Records contained in a dataset:
+ + + + + + +

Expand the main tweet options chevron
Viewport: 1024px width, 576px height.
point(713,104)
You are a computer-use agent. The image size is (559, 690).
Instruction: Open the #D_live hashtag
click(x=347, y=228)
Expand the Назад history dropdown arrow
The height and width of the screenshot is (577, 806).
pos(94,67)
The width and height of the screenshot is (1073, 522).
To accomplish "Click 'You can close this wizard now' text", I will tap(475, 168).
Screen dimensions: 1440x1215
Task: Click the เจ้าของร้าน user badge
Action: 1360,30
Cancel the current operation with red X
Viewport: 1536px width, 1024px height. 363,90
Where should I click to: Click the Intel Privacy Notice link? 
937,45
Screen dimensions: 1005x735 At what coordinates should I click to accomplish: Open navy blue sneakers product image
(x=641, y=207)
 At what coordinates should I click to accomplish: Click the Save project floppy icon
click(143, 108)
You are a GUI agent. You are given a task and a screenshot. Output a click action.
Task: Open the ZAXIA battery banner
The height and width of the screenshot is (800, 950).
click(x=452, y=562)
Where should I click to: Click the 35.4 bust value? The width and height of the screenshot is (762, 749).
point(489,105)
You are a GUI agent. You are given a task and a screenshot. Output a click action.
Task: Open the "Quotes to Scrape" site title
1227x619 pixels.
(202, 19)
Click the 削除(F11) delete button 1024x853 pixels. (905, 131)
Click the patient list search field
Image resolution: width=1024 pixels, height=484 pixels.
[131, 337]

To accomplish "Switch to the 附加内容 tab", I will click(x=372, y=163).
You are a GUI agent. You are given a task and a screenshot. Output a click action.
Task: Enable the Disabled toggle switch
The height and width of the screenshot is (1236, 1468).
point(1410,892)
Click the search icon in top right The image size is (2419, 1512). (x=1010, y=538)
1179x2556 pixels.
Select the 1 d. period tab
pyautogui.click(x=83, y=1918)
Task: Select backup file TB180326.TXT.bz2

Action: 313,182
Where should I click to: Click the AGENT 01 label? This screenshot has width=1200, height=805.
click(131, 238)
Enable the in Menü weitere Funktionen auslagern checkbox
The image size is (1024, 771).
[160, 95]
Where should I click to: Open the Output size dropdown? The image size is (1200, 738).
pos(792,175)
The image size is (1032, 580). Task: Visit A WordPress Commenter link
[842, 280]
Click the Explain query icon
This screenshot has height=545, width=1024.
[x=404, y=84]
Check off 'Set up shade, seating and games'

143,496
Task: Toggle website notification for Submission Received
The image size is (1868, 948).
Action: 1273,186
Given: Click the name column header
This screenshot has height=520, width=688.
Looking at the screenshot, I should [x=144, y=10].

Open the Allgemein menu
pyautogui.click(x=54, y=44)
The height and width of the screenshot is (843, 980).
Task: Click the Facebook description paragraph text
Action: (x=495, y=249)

+ + + + + + +

*WHAT TO PRODUCE*: Tally the lines in the records above that contain the word "search". Write the number and nothing else.

*RESULT FOR THIS TASK*: 2